======== SUPPLIED DATA

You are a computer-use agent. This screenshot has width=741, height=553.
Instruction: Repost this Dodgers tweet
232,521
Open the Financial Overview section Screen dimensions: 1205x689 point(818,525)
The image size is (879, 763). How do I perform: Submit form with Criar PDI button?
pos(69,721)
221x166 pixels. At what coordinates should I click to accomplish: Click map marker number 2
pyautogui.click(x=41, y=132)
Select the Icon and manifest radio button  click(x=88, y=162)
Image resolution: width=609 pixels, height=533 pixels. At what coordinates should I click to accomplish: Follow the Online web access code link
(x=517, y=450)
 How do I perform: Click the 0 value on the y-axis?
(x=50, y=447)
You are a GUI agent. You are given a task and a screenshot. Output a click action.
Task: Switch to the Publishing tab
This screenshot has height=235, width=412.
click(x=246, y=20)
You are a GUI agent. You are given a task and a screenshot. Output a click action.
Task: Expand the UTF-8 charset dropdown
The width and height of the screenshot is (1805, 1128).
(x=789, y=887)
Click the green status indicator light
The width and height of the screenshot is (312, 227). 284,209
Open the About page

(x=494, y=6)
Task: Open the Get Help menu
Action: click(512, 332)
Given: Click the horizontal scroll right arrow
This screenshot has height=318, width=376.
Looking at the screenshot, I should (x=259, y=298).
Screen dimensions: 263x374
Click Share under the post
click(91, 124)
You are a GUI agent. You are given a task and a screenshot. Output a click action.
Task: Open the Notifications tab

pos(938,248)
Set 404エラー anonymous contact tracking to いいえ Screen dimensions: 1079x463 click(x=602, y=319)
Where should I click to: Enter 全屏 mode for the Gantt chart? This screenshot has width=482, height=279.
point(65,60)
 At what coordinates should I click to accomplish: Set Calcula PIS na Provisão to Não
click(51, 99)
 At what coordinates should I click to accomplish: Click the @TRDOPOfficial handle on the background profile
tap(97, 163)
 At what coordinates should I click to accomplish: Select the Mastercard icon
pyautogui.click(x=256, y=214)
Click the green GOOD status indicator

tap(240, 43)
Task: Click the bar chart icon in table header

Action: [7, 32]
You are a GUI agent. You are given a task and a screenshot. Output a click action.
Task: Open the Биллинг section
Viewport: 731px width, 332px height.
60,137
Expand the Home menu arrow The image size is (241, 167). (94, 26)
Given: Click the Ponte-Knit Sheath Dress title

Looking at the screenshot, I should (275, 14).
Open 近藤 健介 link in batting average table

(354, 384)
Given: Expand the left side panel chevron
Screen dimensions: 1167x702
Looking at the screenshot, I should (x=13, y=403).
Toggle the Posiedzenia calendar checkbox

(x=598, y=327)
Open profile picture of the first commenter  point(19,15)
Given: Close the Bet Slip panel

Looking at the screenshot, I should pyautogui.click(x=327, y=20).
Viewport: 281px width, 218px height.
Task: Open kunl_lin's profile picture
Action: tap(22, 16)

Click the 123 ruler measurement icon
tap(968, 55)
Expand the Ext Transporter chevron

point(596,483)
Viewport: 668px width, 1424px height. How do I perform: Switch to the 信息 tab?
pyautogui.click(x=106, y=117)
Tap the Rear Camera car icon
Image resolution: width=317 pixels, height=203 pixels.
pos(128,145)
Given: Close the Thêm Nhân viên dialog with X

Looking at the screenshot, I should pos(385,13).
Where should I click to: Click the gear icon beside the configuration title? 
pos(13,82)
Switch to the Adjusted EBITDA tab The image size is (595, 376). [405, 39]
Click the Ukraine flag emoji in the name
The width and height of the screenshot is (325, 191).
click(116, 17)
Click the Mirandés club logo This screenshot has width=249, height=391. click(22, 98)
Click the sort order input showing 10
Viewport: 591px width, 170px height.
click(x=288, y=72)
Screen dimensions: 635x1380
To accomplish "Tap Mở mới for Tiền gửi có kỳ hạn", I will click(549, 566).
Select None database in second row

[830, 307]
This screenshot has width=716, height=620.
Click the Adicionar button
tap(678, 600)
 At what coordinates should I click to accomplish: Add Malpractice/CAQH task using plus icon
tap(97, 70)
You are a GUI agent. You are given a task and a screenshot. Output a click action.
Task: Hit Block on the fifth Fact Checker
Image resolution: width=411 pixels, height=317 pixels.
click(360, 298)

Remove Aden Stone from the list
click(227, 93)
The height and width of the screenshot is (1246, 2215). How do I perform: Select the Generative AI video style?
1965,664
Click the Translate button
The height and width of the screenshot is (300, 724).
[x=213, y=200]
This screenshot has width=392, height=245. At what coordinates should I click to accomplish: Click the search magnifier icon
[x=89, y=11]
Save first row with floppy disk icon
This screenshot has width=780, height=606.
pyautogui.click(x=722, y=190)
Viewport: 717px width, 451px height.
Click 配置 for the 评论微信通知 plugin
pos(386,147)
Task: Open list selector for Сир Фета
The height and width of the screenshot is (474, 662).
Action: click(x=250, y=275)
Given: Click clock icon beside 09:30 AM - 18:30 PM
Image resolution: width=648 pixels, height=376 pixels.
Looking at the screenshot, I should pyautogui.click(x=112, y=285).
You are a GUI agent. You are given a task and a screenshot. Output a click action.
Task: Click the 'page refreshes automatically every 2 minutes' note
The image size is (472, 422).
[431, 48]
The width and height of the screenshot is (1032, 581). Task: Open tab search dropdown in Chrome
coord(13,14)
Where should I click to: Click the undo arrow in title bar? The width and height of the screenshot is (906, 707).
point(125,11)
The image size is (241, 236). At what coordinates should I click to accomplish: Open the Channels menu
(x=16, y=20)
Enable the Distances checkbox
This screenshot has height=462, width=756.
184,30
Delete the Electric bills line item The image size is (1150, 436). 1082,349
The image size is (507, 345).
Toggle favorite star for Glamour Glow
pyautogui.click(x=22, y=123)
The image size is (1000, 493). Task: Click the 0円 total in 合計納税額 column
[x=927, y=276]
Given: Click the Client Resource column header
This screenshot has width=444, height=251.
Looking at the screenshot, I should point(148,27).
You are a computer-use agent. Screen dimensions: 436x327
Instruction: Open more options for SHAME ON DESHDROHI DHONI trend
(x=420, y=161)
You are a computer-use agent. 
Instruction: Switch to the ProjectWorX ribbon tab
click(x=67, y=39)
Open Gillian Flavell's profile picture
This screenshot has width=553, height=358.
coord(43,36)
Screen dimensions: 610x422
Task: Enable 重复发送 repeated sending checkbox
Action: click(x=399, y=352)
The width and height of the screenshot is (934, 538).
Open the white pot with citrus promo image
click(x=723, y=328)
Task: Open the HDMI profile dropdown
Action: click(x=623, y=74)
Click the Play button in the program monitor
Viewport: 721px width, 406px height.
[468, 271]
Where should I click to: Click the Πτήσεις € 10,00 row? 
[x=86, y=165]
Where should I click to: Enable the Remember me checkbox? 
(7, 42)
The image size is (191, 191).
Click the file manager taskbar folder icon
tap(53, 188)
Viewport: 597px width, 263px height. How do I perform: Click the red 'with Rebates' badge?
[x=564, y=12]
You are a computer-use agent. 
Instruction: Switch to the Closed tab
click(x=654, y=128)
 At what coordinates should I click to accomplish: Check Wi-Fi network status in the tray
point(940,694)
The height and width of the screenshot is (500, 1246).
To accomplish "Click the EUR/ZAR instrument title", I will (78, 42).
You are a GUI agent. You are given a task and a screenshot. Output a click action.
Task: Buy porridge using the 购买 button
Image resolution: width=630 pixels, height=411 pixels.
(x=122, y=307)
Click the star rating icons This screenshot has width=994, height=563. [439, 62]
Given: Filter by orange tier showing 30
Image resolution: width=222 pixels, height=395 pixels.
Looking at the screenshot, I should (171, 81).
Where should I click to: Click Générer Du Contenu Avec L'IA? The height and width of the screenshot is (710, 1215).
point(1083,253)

================

#### [BRIEF]
Return all of the entries exactly as written.

#### [EXERCISE SOLUTION]
You are a computer-use agent. This screenshot has width=741, height=553.
Instruction: Repost this Dodgers tweet
232,521
Open the Financial Overview section Screen dimensions: 1205x689 point(818,525)
The image size is (879, 763). How do I perform: Submit form with Criar PDI button?
pos(69,721)
221x166 pixels. At what coordinates should I click to accomplish: Click map marker number 2
pyautogui.click(x=41, y=132)
Select the Icon and manifest radio button  click(x=88, y=162)
Image resolution: width=609 pixels, height=533 pixels. At what coordinates should I click to accomplish: Follow the Online web access code link
(x=517, y=450)
 How do I perform: Click the 0 value on the y-axis?
(x=50, y=447)
You are a GUI agent. You are given a task and a screenshot. Output a click action.
Task: Switch to the Publishing tab
This screenshot has height=235, width=412.
click(x=246, y=20)
You are a GUI agent. You are given a task and a screenshot. Output a click action.
Task: Expand the UTF-8 charset dropdown
The width and height of the screenshot is (1805, 1128).
(x=789, y=887)
Click the green status indicator light
The width and height of the screenshot is (312, 227). 284,209
Open the About page

(x=494, y=6)
Task: Open the Get Help menu
Action: click(512, 332)
Given: Click the horizontal scroll right arrow
This screenshot has height=318, width=376.
Looking at the screenshot, I should (x=259, y=298).
Screen dimensions: 263x374
Click Share under the post
click(91, 124)
You are a GUI agent. You are given a task and a screenshot. Output a click action.
Task: Open the Notifications tab

pos(938,248)
Set 404エラー anonymous contact tracking to いいえ Screen dimensions: 1079x463 click(x=602, y=319)
Where should I click to: Enter 全屏 mode for the Gantt chart? This screenshot has width=482, height=279.
point(65,60)
 At what coordinates should I click to accomplish: Set Calcula PIS na Provisão to Não
click(51, 99)
 At what coordinates should I click to accomplish: Click the @TRDOPOfficial handle on the background profile
tap(97, 163)
 At what coordinates should I click to accomplish: Select the Mastercard icon
pyautogui.click(x=256, y=214)
Click the green GOOD status indicator

tap(240, 43)
Task: Click the bar chart icon in table header

Action: [7, 32]
You are a GUI agent. You are given a task and a screenshot. Output a click action.
Task: Open the Биллинг section
Viewport: 731px width, 332px height.
60,137
Expand the Home menu arrow The image size is (241, 167). (94, 26)
Given: Click the Ponte-Knit Sheath Dress title

Looking at the screenshot, I should (275, 14).
Open 近藤 健介 link in batting average table

(354, 384)
Given: Expand the left side panel chevron
Screen dimensions: 1167x702
Looking at the screenshot, I should (x=13, y=403).
Toggle the Posiedzenia calendar checkbox

(x=598, y=327)
Open profile picture of the first commenter  point(19,15)
Given: Close the Bet Slip panel

Looking at the screenshot, I should pyautogui.click(x=327, y=20).
Viewport: 281px width, 218px height.
Task: Open kunl_lin's profile picture
Action: tap(22, 16)

Click the 123 ruler measurement icon
tap(968, 55)
Expand the Ext Transporter chevron

point(596,483)
Viewport: 668px width, 1424px height. How do I perform: Switch to the 信息 tab?
pyautogui.click(x=106, y=117)
Tap the Rear Camera car icon
Image resolution: width=317 pixels, height=203 pixels.
pos(128,145)
Given: Close the Thêm Nhân viên dialog with X

Looking at the screenshot, I should pos(385,13).
Where should I click to: Click the gear icon beside the configuration title? 
pos(13,82)
Switch to the Adjusted EBITDA tab The image size is (595, 376). [405, 39]
Click the Ukraine flag emoji in the name
The width and height of the screenshot is (325, 191).
click(116, 17)
Click the Mirandés club logo This screenshot has width=249, height=391. click(22, 98)
Click the sort order input showing 10
Viewport: 591px width, 170px height.
click(x=288, y=72)
Screen dimensions: 635x1380
To accomplish "Tap Mở mới for Tiền gửi có kỳ hạn", I will click(549, 566).
Select None database in second row

[830, 307]
This screenshot has width=716, height=620.
Click the Adicionar button
tap(678, 600)
 At what coordinates should I click to accomplish: Add Malpractice/CAQH task using plus icon
tap(97, 70)
You are a GUI agent. You are given a task and a screenshot. Output a click action.
Task: Hit Block on the fifth Fact Checker
Image resolution: width=411 pixels, height=317 pixels.
click(360, 298)

Remove Aden Stone from the list
click(227, 93)
The height and width of the screenshot is (1246, 2215). How do I perform: Select the Generative AI video style?
1965,664
Click the Translate button
The height and width of the screenshot is (300, 724).
[x=213, y=200]
This screenshot has width=392, height=245. At what coordinates should I click to accomplish: Click the search magnifier icon
[x=89, y=11]
Save first row with floppy disk icon
This screenshot has width=780, height=606.
pyautogui.click(x=722, y=190)
Viewport: 717px width, 451px height.
Click 配置 for the 评论微信通知 plugin
pos(386,147)
Task: Open list selector for Сир Фета
The height and width of the screenshot is (474, 662).
Action: click(x=250, y=275)
Given: Click clock icon beside 09:30 AM - 18:30 PM
Image resolution: width=648 pixels, height=376 pixels.
Looking at the screenshot, I should pyautogui.click(x=112, y=285).
You are a GUI agent. You are given a task and a screenshot. Output a click action.
Task: Click the 'page refreshes automatically every 2 minutes' note
The image size is (472, 422).
[431, 48]
The width and height of the screenshot is (1032, 581). Task: Open tab search dropdown in Chrome
coord(13,14)
Where should I click to: Click the undo arrow in title bar? The width and height of the screenshot is (906, 707).
point(125,11)
The image size is (241, 236). At what coordinates should I click to accomplish: Open the Channels menu
(x=16, y=20)
Enable the Distances checkbox
This screenshot has height=462, width=756.
184,30
Delete the Electric bills line item The image size is (1150, 436). 1082,349
The image size is (507, 345).
Toggle favorite star for Glamour Glow
pyautogui.click(x=22, y=123)
The image size is (1000, 493). Task: Click the 0円 total in 合計納税額 column
[x=927, y=276]
Given: Click the Client Resource column header
This screenshot has width=444, height=251.
Looking at the screenshot, I should point(148,27).
You are a computer-use agent. Screen dimensions: 436x327
Instruction: Open more options for SHAME ON DESHDROHI DHONI trend
(x=420, y=161)
You are a computer-use agent. 
Instruction: Switch to the ProjectWorX ribbon tab
click(x=67, y=39)
Open Gillian Flavell's profile picture
This screenshot has width=553, height=358.
coord(43,36)
Screen dimensions: 610x422
Task: Enable 重复发送 repeated sending checkbox
Action: click(x=399, y=352)
The width and height of the screenshot is (934, 538).
Open the white pot with citrus promo image
click(x=723, y=328)
Task: Open the HDMI profile dropdown
Action: click(x=623, y=74)
Click the Play button in the program monitor
Viewport: 721px width, 406px height.
[468, 271]
Where should I click to: Click the Πτήσεις € 10,00 row? 
[x=86, y=165]
Where should I click to: Enable the Remember me checkbox? 
(7, 42)
The image size is (191, 191).
Click the file manager taskbar folder icon
tap(53, 188)
Viewport: 597px width, 263px height. How do I perform: Click the red 'with Rebates' badge?
[x=564, y=12]
You are a computer-use agent. 
Instruction: Switch to the Closed tab
click(x=654, y=128)
 At what coordinates should I click to accomplish: Check Wi-Fi network status in the tray
point(940,694)
The height and width of the screenshot is (500, 1246).
To accomplish "Click the EUR/ZAR instrument title", I will (78, 42).
You are a GUI agent. You are given a task and a screenshot. Output a click action.
Task: Buy porridge using the 购买 button
Image resolution: width=630 pixels, height=411 pixels.
(x=122, y=307)
Click the star rating icons This screenshot has width=994, height=563. [439, 62]
Given: Filter by orange tier showing 30
Image resolution: width=222 pixels, height=395 pixels.
Looking at the screenshot, I should (171, 81).
Where should I click to: Click Générer Du Contenu Avec L'IA? The height and width of the screenshot is (710, 1215).
point(1083,253)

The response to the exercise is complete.